> **STATED GOAL**:
Reproduce word for word the records between the line holding "coordinates (877, 314)." and the line holding "coordinates (2311, 781).", including both of those lines.
:: DATA SECTION ::
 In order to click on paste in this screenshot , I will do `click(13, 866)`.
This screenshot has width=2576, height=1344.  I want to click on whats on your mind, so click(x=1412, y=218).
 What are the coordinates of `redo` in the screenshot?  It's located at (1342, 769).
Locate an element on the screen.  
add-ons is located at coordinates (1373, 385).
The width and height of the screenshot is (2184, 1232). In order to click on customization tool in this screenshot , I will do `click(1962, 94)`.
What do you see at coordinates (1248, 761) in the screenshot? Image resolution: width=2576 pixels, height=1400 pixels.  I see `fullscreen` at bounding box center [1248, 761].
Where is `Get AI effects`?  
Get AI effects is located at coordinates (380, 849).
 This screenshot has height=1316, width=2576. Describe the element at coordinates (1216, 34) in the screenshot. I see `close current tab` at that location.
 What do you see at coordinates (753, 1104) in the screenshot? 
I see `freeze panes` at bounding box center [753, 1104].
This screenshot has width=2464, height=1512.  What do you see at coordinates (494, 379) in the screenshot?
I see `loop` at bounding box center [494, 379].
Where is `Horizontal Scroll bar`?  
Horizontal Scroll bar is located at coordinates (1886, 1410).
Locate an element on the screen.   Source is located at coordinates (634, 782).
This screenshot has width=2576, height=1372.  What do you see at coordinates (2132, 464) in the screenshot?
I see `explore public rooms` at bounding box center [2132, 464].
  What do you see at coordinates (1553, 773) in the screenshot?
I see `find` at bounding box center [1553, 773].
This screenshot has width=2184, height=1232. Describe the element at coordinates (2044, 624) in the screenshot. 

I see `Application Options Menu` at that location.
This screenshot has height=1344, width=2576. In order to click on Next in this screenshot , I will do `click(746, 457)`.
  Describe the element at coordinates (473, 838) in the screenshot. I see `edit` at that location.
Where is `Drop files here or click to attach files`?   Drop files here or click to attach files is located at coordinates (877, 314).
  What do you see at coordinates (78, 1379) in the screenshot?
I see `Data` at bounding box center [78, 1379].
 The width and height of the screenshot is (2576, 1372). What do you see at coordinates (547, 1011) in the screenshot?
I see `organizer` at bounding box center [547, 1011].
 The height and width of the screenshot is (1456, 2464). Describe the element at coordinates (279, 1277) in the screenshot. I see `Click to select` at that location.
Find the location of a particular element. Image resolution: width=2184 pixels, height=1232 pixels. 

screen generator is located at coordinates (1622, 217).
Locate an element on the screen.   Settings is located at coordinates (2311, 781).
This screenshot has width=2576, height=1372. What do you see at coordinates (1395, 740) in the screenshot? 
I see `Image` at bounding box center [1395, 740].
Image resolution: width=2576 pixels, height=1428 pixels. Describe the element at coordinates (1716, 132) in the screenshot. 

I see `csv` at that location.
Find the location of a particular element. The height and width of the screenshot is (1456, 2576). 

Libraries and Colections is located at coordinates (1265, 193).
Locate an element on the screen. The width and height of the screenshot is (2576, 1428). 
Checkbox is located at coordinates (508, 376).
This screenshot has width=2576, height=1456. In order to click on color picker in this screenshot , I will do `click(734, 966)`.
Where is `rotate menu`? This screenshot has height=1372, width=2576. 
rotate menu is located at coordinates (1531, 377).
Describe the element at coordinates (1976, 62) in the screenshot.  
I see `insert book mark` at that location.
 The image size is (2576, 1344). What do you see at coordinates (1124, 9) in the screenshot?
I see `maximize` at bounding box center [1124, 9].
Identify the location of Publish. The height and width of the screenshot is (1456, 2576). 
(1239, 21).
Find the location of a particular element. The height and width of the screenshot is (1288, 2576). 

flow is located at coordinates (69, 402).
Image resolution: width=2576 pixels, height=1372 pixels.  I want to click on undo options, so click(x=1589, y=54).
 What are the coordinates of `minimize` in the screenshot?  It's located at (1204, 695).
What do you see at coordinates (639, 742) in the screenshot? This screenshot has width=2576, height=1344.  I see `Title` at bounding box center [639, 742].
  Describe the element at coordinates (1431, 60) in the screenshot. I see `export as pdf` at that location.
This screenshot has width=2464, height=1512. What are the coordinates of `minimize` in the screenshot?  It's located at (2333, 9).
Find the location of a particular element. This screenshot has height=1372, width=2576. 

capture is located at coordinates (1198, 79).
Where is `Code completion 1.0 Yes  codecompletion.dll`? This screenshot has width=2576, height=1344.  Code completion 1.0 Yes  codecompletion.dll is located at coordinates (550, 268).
:::
> **ANSWER FOR THE TASK**:
Where is `Drop files here or click to attach files`?   Drop files here or click to attach files is located at coordinates (877, 314).
  What do you see at coordinates (78, 1379) in the screenshot?
I see `Data` at bounding box center [78, 1379].
 The width and height of the screenshot is (2576, 1372). What do you see at coordinates (547, 1011) in the screenshot?
I see `organizer` at bounding box center [547, 1011].
 The height and width of the screenshot is (1456, 2464). Describe the element at coordinates (279, 1277) in the screenshot. I see `Click to select` at that location.
Find the location of a particular element. Image resolution: width=2184 pixels, height=1232 pixels. 

screen generator is located at coordinates (1622, 217).
Locate an element on the screen.   Settings is located at coordinates (2311, 781).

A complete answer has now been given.